The heat wave and power outages have prompted the Steubenville and Jefferson County health departments to issue advisories.
"We are urging residents to take precautions during this extreme hot weather period, with forecasts of more hot weather for at least the next several days. Heat-related deaths and illness are preventable, yet annually many people succumb to extreme heat. Historically, from 1979-2003, excessive heat exposure caused 8,015 deaths in the United States. During this period, more people in this country died from extreme heat than from hurricanes, lightning, tornadoes, floods, and earthquakes combined. In 2001, 300 deaths were caused by excessive heat exposure," said Jefferson County Health Department Administrator Bruce Misselwitz.
"People suffer heat-related illness when their bodies are unable to compensate and properly cool themselves. The body normally cools itself by sweating. But under some conditions, sweating just isn't enough. In such cases, a person's body temperature rises rapidly. Very high body temperatures may damage the brain or other vital organs," he continued.
"Several factors affect the body's ability to cool itself during extremely hot weather. When the humidity is high, sweat will not evaporate as quickly, preventing the body from releasing heat quickly. Other conditions related to risk include age, obesity, fever, dehydration, heart disease, mental illness, poor circulation, sunburn and prescription drug and alcohol use," Misselwitz explained.

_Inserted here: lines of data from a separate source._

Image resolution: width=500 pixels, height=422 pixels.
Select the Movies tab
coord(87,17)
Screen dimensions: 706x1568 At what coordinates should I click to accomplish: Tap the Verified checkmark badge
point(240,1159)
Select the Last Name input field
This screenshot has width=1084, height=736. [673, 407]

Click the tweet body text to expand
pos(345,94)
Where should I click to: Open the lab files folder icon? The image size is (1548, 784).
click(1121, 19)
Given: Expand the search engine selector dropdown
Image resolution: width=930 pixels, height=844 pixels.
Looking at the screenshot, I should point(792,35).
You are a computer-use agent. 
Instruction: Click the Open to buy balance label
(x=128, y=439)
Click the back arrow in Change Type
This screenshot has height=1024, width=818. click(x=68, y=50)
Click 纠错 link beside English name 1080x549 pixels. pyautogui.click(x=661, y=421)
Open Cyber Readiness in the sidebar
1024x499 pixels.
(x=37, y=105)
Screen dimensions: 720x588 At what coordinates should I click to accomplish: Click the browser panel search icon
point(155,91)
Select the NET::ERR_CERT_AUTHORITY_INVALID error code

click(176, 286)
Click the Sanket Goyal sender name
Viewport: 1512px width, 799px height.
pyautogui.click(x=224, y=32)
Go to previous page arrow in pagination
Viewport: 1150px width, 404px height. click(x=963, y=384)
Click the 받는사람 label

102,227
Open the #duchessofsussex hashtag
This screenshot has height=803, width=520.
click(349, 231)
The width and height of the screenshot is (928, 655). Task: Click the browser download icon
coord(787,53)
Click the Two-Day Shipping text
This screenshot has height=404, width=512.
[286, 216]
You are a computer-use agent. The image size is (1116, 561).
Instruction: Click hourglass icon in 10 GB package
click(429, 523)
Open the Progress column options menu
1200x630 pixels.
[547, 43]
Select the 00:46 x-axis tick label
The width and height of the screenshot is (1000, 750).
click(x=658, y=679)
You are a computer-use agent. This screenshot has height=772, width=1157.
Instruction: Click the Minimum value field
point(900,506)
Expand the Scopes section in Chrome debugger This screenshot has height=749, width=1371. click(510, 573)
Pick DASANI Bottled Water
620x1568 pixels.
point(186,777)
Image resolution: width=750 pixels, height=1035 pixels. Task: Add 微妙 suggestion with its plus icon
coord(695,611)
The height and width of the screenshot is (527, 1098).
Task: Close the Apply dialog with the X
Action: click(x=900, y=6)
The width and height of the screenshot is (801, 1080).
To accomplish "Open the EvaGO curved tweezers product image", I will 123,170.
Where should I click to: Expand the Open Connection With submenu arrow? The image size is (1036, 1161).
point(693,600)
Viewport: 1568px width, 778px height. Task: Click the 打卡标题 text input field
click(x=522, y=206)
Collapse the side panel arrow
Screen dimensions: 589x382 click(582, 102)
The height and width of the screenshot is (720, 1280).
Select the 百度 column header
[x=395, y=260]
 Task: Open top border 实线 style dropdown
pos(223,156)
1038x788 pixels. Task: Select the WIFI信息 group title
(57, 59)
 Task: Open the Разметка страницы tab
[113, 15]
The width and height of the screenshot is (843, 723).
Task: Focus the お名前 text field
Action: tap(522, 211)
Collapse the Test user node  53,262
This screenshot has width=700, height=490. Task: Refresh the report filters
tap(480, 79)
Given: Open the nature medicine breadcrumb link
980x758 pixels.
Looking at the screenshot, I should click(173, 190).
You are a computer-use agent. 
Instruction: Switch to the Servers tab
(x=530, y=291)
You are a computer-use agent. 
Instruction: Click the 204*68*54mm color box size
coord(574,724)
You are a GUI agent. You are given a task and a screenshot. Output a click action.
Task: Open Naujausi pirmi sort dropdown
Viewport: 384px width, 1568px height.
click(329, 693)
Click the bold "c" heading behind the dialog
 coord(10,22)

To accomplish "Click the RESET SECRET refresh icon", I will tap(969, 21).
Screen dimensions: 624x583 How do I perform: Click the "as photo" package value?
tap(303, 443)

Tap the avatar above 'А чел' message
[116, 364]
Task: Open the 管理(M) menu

"The elderly, the very young and people with mental illness and chronic diseases are at highest risk. However, even young and healthy individuals can succumb to heat if they participate in strenuous physical activities during hot weather. Air conditioning is the No. 1 protective factor against heat-related illness and death. If a home is not air-conditioned, people can reduce their risk for heat-related illness by spending time in public facilities that are air-conditioned," he said.
"Summertime activity, whether on the playing field or the construction site, must be balanced with measures that aid the body's cooling mechanisms and prevent heat-related illness," added Misselwitz.
Steubenville Health Commissioner Patty Reda also offered advice on dealing with the heat during the next several days.
"During hot weather people need to increase their fluid intake regardless of their activity level. Don't wait until you're thirsty to drink. During heavy exercise in a hot environment, drink two to four glasses of cool fluids each hour," Reda urged.
"If your doctor generally limits the amount of fluid you drink or has you on water pills, ask how much you should drink while the weather is hot. And don't drink liquids that contain alcohol or large amounts of sugar - these actually cause you to lose more body fluid. Also, avoid very cold drinks, because they can cause stomach cramps," said Reda.
"Stay indoors and, if at all possible, stay in an air-conditioned place. If your home does not have air conditioning, go to the shopping mall or public library. Even a few hours spent in air conditioning can help your body stay cooler when you go back into the heat. Use fans to increase ventilation, take cool showers and wear lightweight, light-colored, loose-fitting clothing," added Reda.
"Never leave children or pets in parked cars during the summer. In 15 minutes of summer sun, the interior temperature of a car can exceed 120 degrees," warned Reda.